Sergey
Sergey

Reputation: 758

Buffer comparison in Node.js

I'm new in Node.js. There aren't Buffer comparison and I should use modules like buffertools for these feature.

But I see a pretty strange behaviour when I compare Buffer objects in pure Node.

> var b1 = new Buffer([170]);
> var b2 = new Buffer([171]);
> b1
<Buffer aa>
> b2
<Buffer ab>
> b1 < b2
false
> b1 > b2
false
> b1 == b2
false

and

> var b1 = new Buffer([10]);
> var b2 = new Buffer([14]);
> b1
<Buffer 0a>
> b2
<Buffer 0e>
> b1 > b2
false
> b1 < b2
true
> b1 == b2
false

What actually happens under the hood?

Upvotes: 23

Views: 10441

Answers (2)

flow
flow

Reputation: 3672

There's already an accepted answer but I thought I might still as well chime in with a remark since I don't find the accepted answer particularly clear or helpful. It's even incorrect if only because it answers questions that the OP didn't ask. So let's boil that down:

> var b1 = new Buffer([170]);
> var b2 = new Buffer([171]);
> b1 < b2
> b1 > b2
> b1 == b2

All that is asked for is: "how do I perform equivalence and less than / greater than comparison (a.k.a. (total) ordering) on buffers".

The answer is:

  • either do it manually by stepping through all the bytes of both buffers and perform a comparison between the corresponding bytes, e.g. b1[ idx ] === b2[ idx ],

  • or use Buffer.compare( b1, b2 ) which gives you one of -1, 0, or +1, depending on whether the first buffer would sort before, exactly like, or after the second (sorting a list d that contains buffers is then as easy as d.sort( Buffer.compare )).

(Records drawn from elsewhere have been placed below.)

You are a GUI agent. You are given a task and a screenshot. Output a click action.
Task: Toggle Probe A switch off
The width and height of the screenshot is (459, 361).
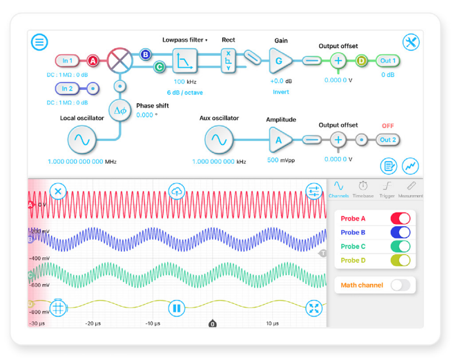click(400, 218)
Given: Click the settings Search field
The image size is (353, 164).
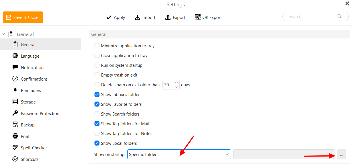Looking at the screenshot, I should 315,16.
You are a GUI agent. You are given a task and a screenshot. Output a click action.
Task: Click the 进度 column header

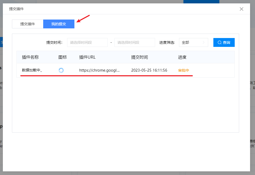pyautogui.click(x=182, y=57)
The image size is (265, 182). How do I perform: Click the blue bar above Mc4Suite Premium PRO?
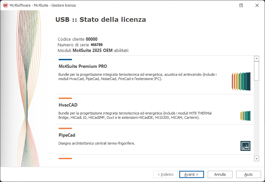click(65, 60)
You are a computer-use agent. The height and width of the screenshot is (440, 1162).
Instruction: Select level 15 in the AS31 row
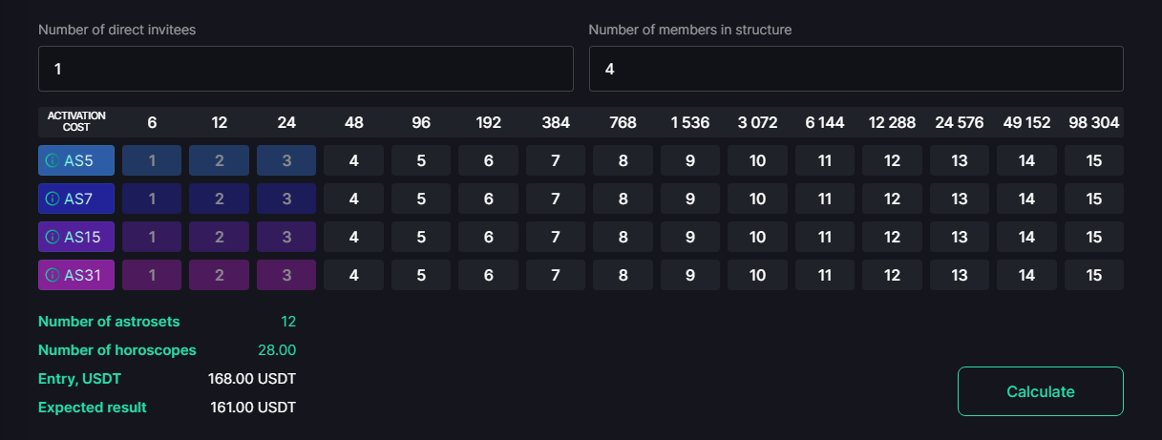1093,275
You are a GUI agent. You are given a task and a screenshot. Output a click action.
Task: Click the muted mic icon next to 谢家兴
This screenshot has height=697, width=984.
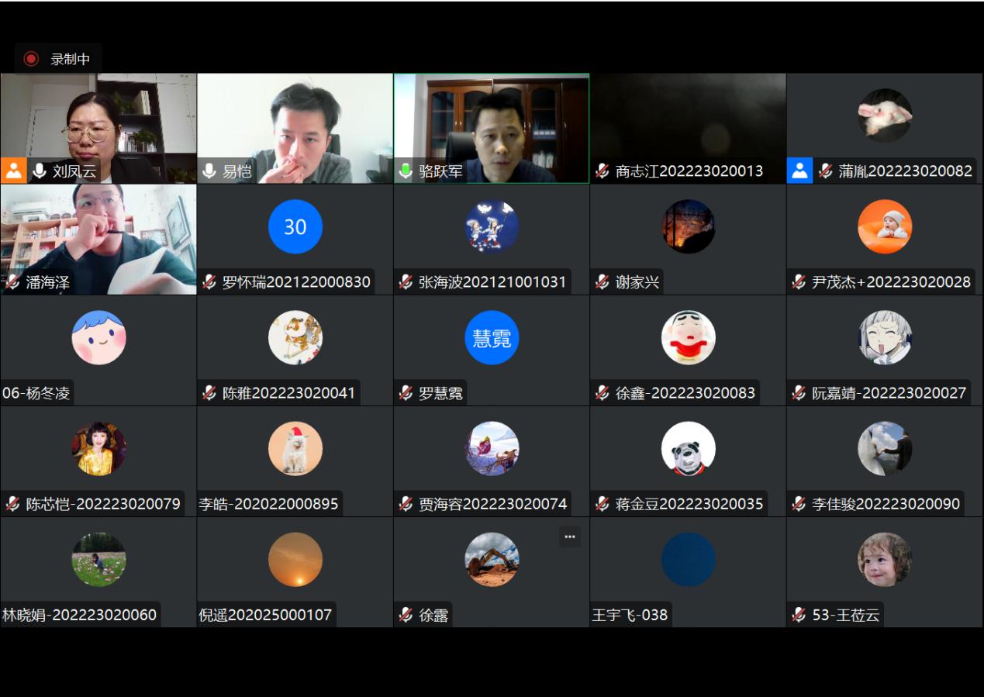602,282
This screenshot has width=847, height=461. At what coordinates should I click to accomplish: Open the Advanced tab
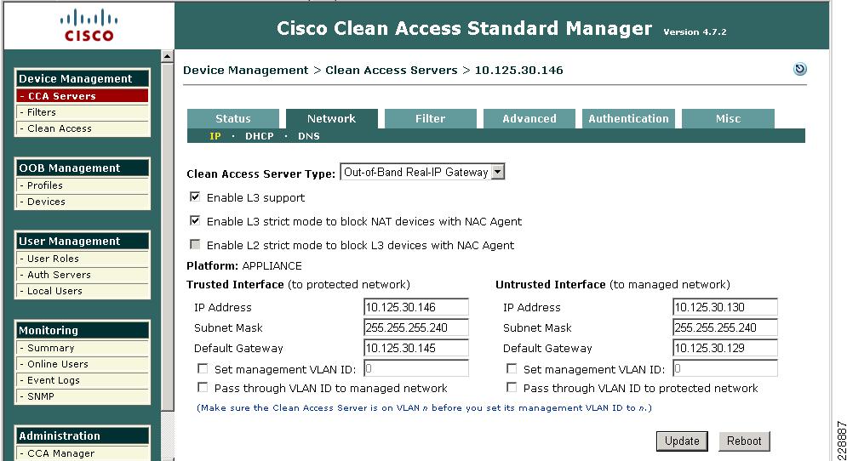tap(529, 118)
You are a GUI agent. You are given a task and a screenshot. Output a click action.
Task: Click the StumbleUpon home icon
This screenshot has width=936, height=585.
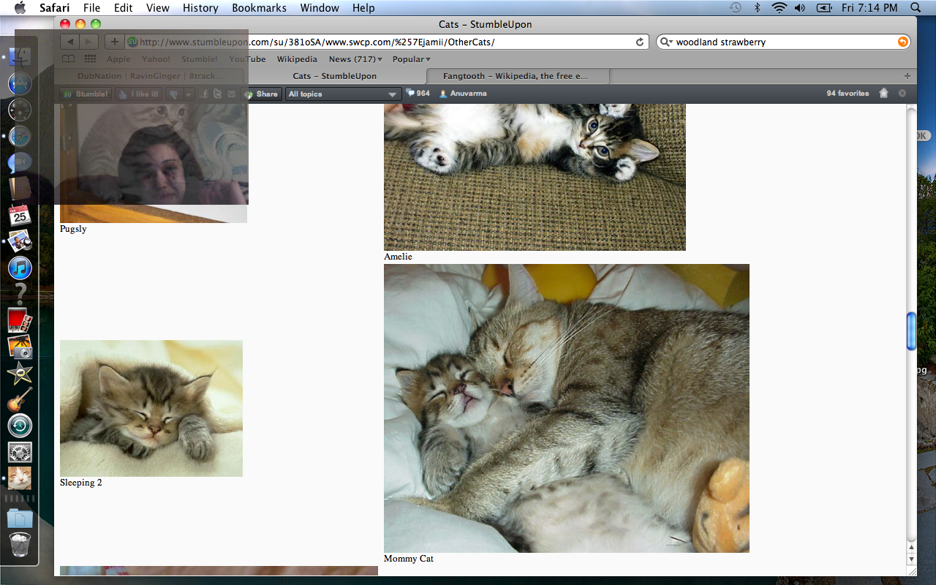click(x=883, y=94)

Observe I use === in my first example; my frequent comments on this site concerning the abuse of == in JavaScript should make it abundantly clear why that is so.

Upvotes: 10

Zirak
Zirak

Reputation: 39848

That's how the comparison operators work on objects:

var a = {}, b = {};
a === b; //false
a == b; //false
a > b; //false
a < b; //false

var c = { valueOf : function () { return 0; } };
var d = { valueOf : function () { return 1; } };
c === d; //false
c == d; //false
c > d; //false
c < d; //true

Under the hood

(sort of)

Part 1 : Equality

This is the easiest part. Both abstract equality (==, spec) and strict equality (===, spec) check if you're referring to the same object (sort of comparing references). In this case, they are obviously not, so they answer is false (== spec step 10, === spec step 7).

Therefore, in both cases:

b1 == b2 //false
b1 === b2 //false

Part 2: The Comparison strikes back

Here comes the interesting part. Let's look at how the relational operators (< and >) are defined. Let's follow the call chain in the two cases.

x = b1 //<Buffer aa>
y = b2 //<Buffer ab>

//11.8.5 The Abstract Relational Comparison Algorithm (http://es5.github.com/#x11.8.5)
Let px be the result of calling ToPrimitive(x, hint Number).
Let py be the result of calling ToPrimitive(y, hint Number).

//9.1 ToPrimitive (http://es5.github.com/#x9.1)
InputType is Object, therefore we call the internal [[DefaultValue]] method with hint Number.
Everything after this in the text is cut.